INSTRUCTION:
Count the lines below that contain the string "label", where case counts, and reply with that number only.

──────── DATASET EXTRACT ────────

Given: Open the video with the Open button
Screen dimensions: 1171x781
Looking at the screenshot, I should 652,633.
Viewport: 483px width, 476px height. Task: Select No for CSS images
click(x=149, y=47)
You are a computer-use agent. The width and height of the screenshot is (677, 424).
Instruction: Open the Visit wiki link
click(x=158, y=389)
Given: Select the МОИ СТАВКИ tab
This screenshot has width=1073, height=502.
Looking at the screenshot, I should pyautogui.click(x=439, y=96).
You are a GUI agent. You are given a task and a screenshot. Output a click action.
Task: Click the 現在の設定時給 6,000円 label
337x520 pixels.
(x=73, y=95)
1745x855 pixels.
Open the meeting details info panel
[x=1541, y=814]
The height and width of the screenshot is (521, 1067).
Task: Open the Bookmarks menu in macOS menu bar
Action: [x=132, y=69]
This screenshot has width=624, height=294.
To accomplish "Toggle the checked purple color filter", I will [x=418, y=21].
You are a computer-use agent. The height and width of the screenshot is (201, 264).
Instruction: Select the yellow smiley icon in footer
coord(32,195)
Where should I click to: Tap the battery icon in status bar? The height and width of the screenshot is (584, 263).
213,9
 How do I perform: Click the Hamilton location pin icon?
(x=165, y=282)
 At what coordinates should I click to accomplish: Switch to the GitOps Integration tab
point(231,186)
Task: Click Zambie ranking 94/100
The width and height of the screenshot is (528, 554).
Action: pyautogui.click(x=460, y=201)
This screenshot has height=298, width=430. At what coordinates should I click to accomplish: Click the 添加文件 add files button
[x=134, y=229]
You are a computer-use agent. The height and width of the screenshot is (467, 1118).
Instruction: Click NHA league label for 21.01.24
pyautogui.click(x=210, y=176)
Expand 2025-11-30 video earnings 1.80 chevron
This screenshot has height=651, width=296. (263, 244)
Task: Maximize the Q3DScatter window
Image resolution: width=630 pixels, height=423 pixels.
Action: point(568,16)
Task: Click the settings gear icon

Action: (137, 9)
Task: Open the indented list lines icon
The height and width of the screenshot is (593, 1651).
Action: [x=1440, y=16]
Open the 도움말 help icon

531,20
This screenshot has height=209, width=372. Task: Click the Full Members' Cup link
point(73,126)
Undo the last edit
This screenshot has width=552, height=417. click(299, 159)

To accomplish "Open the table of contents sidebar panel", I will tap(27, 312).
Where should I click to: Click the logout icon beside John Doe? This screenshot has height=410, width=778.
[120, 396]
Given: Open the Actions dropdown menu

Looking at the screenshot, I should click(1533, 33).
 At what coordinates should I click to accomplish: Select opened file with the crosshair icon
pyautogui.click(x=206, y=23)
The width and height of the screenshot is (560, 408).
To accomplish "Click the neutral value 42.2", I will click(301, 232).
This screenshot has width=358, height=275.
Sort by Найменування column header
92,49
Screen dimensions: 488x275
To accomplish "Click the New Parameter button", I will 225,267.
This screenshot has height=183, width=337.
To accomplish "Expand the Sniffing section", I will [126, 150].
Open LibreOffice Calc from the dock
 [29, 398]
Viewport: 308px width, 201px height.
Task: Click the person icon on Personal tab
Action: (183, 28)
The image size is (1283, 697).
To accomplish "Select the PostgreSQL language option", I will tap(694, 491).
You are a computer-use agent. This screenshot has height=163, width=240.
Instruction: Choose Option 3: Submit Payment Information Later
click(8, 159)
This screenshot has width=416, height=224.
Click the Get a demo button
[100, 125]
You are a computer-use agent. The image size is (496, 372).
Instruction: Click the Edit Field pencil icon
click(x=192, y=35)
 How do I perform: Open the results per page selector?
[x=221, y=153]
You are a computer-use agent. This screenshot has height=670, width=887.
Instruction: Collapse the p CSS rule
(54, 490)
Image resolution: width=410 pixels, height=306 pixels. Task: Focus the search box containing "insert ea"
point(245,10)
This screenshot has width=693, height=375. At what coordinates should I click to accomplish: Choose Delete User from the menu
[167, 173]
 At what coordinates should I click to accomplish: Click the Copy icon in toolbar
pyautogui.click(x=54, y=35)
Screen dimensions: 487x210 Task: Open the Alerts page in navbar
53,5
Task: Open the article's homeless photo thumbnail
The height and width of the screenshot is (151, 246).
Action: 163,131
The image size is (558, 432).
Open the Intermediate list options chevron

────────

THE RESPONSE:
2